The report, titled A Decade of Change in Texas Agriculture: Highlights and Trends from the Census of Agriculture, offers many other revealing comparisons and trends that are evolving for farming and ranching in the state, but the underlying conclusion, once again, highlights the challenge of finding and establishing new farmers into the state’s farming industry.
Dr. Jason Johnson, an Associate Professor and Extension Economist for Texas AgriLife Extension in Stephenville, communicated through email this week with Farm Press. As of this writing, he was in attendance at an agriculture economics planning conference where they are discussing “how to best reach new Texas ag producers with educational information.”
Johnson says there are a number of new programs sponsored by USDA to assist beginning farmers.
“In addition, I believe that Texas Department of Agriculture also has some low interest loan programs for new, beginning farmers. Each of these programs refrain from the use of ‘young’ as it suggests an age bias.
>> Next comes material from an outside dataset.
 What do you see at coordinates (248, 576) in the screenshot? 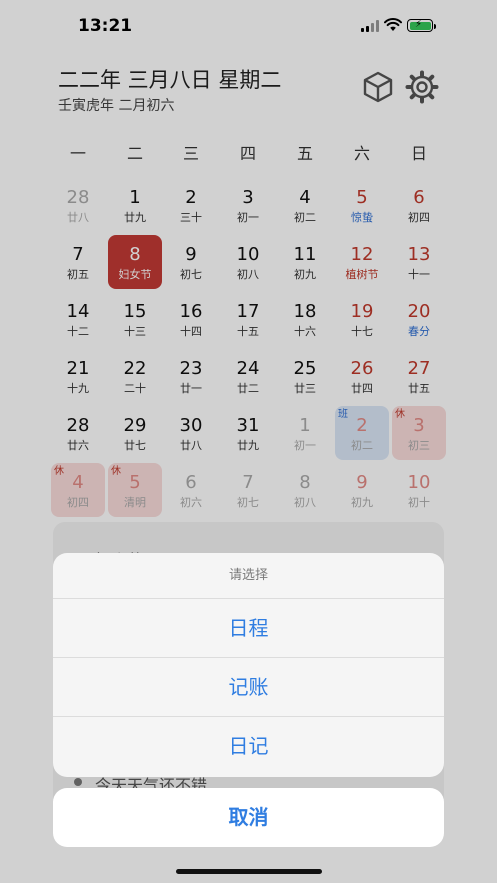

However, both programs are designed to assist new producers with the capital intensive investments necessary to begin building equity in an agricultural enterprise,” he said.
Because of the changing environment of agriculture in recent years Johnson says there may be those who are reluctant to embrace farming or ranching as a career enterprise, but he says as food demand rises over the next decade there will be many good opportunities for new farmers to find the assistance they need to get started.
It only takes a commitment of time, money, passion and a strong back – and the right assistance.